§ Assignment: Search the records for the string "agent" and return each line that has it.

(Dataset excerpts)
***

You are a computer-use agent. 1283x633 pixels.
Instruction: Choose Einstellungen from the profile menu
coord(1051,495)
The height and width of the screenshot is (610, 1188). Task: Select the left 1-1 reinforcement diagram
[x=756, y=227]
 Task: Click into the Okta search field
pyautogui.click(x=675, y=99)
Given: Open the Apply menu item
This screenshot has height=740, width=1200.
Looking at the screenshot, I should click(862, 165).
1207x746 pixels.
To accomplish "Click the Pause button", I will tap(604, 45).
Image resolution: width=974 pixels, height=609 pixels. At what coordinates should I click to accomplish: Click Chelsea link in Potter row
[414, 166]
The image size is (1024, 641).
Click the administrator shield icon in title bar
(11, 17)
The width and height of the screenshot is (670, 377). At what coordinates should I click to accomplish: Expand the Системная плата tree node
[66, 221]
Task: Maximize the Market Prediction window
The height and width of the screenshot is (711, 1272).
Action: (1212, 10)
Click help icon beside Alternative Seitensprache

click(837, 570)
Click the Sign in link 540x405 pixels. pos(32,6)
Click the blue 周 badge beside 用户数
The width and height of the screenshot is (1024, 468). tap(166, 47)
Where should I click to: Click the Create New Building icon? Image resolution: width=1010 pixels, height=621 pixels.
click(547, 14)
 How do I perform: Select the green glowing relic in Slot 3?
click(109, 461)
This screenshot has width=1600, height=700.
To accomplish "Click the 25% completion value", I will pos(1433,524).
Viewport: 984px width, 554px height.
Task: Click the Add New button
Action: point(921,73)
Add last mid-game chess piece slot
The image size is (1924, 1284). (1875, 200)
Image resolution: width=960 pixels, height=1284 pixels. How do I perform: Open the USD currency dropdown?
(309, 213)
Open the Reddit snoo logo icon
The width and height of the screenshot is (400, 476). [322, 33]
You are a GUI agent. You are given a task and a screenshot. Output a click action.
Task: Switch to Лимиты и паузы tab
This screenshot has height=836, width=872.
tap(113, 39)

***

§ Answer:
You are a computer-use agent. 1283x633 pixels.
You are a GUI agent. You are given a task and a screenshot. Output a click action.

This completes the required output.